Deceased liquidator’s estate in sights of KPMG duo

The late
Murray Godfrey.
liquidator's
Ex-liquidator
David Iannuzzi.

It’s almost three years since Federal Court judge Angus Stewart made orders cancelling the liquidator’s registration of David Nicholas Iannuzzi.

Since that time the liquidators charged with undertaking the work that Iannuzzi didn’t have been investigating, gathering evidence, settling claims where they could and commencing proceedings where they couldn’t.

Those claims now on foot, which involve actions in respect of either voidable transactions or professional negligence, are about two thirds of the way to hearing in the NSW Supreme Court, or at least they were.

Late last month an interlocutory application was filed in the Federal Court of Australia (FCA) by John Tabuso, Mirjana Tabuso and Maurizio Ligori, three of the defendants in the Supreme Court actions commenced in 2021 by KPMG duo Stephen Vaughan and Gayle Dickerson.

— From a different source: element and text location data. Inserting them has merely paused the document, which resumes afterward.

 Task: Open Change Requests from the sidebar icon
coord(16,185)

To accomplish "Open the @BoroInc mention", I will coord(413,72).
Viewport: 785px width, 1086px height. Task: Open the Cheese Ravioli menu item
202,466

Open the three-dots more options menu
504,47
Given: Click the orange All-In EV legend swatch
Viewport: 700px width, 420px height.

As previously reported by iNO, when the Commissioner of Taxation (CoT) went after Iannuzzi seeking to expunge him from the roll of registered liquidators he also sought orders for the reinstatement of a host of corporate entities wound up and de-registered years earlier by Iannuzzi and his mentor Murray Godfrey who died in 2015.

Those orders were granted on September 2, 2019 and because of the time that had elapsed between the deregistrations and the CoT’s application for reinstatement and the appointment of Vaughan and Dickerson, Justice Stewart used certain powers, which he referred to in orders 3 and 4.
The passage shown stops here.